ASSIGNMENT: Check each line of the records below for the string "agent", then state how many lines contain it, with no other output.

======

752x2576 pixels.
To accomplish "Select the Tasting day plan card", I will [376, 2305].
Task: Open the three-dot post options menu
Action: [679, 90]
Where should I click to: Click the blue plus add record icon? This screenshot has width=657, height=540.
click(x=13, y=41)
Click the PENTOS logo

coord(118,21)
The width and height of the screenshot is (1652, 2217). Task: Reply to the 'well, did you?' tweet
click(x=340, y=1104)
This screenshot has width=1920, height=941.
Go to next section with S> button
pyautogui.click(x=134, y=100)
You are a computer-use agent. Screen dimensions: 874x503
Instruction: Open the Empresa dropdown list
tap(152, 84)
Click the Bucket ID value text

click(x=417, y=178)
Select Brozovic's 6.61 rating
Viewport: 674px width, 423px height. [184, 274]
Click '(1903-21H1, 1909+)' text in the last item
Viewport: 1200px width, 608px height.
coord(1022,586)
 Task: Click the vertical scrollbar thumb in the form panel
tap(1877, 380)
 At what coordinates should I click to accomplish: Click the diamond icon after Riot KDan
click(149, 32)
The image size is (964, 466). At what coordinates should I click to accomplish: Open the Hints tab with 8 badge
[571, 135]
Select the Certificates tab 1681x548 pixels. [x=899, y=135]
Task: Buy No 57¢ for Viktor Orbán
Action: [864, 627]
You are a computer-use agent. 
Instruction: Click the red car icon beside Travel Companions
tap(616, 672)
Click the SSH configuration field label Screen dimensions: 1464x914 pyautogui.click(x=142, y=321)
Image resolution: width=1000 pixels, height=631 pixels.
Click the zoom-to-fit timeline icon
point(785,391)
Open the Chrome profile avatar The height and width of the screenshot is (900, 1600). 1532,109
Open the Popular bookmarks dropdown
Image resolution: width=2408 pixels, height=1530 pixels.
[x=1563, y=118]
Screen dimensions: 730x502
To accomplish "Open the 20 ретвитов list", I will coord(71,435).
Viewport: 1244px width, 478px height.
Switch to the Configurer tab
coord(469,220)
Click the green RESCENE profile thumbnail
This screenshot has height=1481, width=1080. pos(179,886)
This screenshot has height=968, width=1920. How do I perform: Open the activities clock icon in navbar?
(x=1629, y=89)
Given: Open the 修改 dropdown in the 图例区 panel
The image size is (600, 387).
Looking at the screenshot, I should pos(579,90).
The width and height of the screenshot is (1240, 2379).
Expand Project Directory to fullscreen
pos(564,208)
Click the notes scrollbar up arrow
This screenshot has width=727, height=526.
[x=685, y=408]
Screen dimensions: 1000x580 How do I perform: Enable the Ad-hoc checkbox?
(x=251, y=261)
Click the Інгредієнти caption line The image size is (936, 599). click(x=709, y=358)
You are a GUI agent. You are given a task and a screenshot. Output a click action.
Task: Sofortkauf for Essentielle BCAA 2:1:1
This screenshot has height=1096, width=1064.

======

YOUR SOLUTION: 3